__What is needed__: Some lines in the entries contain the word "handle". Copy all of them.

Source data:
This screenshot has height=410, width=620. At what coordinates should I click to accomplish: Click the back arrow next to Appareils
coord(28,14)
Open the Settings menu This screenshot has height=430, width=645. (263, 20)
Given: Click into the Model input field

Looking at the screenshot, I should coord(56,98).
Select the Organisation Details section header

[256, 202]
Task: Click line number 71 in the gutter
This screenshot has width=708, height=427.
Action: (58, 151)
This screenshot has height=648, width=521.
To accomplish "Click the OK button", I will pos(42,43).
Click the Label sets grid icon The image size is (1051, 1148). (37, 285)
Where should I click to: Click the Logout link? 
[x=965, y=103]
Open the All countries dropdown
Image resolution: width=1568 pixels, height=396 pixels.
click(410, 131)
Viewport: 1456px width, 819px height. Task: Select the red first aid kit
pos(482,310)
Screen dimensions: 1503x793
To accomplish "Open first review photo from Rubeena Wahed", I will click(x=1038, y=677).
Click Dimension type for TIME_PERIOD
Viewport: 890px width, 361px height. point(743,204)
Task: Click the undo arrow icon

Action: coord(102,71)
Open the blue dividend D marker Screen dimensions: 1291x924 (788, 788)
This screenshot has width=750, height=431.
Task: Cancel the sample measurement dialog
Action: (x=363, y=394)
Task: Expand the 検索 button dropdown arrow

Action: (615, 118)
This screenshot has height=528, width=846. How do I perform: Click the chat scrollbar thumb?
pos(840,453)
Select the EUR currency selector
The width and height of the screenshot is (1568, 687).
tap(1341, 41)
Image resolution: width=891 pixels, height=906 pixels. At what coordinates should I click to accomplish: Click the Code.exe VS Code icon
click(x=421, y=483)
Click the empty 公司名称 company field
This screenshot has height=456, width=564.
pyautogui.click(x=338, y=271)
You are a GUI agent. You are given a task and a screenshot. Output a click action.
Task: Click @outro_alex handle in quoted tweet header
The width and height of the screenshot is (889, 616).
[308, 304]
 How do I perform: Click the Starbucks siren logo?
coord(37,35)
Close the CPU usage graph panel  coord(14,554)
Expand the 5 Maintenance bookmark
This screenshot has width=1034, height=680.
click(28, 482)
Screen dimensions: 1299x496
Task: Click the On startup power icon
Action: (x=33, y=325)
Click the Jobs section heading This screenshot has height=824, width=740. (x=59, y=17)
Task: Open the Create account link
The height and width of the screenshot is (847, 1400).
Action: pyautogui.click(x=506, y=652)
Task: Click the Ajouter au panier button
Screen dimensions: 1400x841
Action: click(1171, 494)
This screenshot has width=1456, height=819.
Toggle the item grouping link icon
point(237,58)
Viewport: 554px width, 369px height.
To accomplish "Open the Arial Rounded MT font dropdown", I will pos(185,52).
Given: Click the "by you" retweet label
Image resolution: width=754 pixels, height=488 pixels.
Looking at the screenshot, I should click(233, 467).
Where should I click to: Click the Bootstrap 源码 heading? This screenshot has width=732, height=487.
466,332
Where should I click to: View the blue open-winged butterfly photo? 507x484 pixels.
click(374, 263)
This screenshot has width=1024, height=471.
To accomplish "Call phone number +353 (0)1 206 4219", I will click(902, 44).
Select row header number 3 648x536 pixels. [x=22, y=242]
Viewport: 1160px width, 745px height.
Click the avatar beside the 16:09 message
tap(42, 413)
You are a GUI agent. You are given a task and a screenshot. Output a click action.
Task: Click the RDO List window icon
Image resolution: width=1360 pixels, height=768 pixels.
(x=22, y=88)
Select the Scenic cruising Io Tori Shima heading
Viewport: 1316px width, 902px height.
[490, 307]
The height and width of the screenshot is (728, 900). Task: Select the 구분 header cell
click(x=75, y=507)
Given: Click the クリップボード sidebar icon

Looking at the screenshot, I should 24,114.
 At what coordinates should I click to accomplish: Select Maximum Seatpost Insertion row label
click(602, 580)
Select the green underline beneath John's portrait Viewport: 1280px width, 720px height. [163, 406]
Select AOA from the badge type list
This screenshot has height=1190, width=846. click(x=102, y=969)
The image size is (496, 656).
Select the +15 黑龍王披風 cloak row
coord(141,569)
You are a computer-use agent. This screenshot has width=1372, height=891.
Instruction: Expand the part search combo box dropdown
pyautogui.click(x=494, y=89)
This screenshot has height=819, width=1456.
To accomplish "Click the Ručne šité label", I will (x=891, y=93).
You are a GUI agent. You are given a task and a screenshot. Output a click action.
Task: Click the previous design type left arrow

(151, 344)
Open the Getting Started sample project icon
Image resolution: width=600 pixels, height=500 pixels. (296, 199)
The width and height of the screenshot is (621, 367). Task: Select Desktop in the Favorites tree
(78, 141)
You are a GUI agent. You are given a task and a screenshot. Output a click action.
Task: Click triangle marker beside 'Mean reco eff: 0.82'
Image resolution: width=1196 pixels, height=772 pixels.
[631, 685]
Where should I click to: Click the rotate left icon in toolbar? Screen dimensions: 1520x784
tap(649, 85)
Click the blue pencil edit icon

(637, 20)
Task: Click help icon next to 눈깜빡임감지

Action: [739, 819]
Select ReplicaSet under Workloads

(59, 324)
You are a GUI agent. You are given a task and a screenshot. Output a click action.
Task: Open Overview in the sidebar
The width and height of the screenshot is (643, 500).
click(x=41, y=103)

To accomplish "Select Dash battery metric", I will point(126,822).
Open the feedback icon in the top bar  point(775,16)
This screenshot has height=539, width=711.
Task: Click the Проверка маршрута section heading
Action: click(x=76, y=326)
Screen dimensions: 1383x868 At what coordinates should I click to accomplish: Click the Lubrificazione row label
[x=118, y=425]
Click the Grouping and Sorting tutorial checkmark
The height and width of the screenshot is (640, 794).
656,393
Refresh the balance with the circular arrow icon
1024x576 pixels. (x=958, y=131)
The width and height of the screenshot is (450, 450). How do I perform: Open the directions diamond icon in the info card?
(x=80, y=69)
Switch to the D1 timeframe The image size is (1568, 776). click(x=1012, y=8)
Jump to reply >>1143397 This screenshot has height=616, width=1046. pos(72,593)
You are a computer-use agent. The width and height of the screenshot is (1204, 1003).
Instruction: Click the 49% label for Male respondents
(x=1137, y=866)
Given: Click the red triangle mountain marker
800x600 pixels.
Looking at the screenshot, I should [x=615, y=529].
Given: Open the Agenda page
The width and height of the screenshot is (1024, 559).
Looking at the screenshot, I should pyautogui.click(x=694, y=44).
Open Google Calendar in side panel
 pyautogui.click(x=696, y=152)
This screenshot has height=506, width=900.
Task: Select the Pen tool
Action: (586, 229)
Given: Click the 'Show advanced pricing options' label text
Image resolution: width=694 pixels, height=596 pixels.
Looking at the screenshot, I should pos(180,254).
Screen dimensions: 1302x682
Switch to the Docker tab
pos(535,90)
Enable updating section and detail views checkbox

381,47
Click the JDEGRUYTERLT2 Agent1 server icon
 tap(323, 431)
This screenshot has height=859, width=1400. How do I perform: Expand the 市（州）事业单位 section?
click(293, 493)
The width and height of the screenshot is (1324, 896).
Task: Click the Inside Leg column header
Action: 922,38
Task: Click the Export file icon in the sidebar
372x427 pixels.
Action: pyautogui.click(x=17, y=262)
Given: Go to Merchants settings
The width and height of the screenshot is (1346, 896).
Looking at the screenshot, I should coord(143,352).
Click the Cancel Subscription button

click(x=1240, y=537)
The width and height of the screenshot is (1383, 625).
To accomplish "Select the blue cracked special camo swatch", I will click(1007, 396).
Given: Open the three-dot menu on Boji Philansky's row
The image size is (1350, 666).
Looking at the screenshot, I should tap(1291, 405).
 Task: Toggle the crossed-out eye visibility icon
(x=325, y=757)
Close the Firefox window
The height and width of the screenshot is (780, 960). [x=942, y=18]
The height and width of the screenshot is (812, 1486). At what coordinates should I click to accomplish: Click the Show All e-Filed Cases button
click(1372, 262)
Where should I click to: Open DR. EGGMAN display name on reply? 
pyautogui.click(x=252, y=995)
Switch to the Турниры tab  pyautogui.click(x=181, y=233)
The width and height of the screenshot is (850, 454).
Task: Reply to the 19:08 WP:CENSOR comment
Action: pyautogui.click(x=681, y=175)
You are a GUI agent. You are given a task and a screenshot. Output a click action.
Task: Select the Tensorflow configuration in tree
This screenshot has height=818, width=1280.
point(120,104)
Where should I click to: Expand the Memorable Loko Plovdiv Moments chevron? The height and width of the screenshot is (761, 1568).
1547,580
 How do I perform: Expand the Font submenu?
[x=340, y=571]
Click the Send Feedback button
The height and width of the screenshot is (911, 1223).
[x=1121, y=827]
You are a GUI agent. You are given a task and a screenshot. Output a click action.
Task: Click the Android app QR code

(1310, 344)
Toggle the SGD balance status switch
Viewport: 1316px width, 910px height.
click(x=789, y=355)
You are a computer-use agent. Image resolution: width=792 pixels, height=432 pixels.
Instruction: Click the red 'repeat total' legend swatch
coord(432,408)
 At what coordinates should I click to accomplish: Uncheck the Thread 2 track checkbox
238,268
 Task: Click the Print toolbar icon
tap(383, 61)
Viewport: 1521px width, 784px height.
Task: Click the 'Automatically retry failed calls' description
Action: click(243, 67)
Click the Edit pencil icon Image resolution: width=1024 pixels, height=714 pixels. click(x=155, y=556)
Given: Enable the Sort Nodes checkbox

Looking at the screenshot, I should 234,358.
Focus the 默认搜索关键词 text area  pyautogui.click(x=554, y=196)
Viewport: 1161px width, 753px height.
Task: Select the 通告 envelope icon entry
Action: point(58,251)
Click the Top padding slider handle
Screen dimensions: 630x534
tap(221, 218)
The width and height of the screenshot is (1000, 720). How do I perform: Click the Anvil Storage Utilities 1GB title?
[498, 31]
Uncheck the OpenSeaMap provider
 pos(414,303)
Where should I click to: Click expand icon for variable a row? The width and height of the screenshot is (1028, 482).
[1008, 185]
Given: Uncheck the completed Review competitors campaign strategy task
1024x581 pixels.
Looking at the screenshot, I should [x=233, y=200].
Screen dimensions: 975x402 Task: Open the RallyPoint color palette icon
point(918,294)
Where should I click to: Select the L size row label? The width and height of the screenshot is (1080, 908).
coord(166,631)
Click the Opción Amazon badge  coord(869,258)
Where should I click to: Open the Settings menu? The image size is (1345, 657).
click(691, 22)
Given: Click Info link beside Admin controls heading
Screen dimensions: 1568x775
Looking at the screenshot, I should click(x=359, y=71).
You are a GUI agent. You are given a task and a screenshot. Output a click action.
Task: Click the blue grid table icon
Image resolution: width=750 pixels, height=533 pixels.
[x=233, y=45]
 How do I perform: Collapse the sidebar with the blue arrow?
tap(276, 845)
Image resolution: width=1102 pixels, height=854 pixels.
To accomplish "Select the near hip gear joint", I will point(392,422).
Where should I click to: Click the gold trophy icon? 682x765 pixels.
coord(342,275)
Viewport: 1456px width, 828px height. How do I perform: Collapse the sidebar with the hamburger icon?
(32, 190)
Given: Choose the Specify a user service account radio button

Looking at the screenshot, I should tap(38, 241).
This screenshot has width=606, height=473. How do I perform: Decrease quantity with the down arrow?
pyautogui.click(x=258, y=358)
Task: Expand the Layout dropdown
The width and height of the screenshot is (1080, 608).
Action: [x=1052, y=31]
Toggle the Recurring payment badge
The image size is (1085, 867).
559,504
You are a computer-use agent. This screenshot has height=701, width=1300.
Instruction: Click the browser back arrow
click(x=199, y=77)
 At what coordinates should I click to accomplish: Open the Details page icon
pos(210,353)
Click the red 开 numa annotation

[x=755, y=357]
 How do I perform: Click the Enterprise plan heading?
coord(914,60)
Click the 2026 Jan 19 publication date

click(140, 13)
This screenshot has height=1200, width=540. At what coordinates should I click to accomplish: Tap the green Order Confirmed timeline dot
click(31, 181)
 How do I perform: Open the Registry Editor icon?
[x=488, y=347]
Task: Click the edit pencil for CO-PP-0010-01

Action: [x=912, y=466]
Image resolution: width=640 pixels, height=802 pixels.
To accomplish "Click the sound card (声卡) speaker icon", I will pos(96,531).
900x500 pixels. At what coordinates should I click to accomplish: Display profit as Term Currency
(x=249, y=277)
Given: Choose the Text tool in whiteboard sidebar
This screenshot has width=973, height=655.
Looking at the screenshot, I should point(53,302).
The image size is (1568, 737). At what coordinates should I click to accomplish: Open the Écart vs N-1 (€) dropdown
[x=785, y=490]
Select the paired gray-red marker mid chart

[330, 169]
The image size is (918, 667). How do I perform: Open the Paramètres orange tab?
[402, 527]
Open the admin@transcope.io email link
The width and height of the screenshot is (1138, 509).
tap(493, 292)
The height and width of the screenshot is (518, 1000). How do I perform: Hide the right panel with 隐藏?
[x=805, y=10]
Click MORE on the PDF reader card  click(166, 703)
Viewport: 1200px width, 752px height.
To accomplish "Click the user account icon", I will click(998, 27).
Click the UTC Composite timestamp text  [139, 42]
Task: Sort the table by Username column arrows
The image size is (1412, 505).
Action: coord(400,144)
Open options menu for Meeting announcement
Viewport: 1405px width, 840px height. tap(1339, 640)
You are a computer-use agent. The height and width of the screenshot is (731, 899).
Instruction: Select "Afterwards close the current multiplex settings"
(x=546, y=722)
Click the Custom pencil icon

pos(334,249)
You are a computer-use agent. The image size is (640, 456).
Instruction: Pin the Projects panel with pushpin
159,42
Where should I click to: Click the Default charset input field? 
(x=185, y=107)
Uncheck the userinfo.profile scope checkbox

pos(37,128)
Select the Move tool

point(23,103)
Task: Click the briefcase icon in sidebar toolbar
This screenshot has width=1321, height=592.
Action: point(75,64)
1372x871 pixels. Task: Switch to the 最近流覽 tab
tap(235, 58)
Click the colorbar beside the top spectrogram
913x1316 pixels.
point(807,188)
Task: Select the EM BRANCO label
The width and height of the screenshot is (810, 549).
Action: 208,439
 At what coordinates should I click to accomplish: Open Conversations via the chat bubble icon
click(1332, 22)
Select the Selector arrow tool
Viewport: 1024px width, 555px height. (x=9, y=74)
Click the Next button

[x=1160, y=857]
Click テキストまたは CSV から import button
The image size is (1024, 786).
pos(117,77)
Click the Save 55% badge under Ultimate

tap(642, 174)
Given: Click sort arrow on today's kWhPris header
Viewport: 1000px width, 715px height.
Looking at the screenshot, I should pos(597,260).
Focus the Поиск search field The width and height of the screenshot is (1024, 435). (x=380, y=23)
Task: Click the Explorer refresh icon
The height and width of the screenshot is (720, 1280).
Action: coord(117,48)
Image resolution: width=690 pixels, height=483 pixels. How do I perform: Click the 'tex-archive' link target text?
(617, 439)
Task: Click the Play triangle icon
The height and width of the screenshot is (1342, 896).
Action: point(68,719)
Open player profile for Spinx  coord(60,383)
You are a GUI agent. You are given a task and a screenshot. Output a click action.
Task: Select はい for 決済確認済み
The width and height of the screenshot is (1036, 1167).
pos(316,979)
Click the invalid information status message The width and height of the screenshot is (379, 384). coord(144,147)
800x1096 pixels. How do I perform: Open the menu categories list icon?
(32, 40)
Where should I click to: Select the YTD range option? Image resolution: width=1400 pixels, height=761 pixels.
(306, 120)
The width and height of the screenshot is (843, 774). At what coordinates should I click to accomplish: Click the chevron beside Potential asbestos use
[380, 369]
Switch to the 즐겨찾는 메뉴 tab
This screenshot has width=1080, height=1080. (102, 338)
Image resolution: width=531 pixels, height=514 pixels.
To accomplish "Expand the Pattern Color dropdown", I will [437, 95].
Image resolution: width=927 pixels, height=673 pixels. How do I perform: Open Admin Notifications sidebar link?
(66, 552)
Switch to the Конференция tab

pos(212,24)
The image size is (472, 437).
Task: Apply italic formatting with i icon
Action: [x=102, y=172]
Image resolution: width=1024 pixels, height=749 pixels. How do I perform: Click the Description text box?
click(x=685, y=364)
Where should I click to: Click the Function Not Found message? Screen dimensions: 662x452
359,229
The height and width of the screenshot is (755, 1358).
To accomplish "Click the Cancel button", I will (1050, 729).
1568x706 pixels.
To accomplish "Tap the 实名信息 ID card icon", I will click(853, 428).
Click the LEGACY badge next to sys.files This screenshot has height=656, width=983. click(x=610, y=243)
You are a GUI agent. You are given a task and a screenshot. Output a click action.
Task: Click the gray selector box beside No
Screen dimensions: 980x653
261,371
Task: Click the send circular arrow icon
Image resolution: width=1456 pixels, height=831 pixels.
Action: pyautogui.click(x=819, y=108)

__Result__:
Task: Click @outro_alex handle in quoted tweet header
Click the Top padding slider handle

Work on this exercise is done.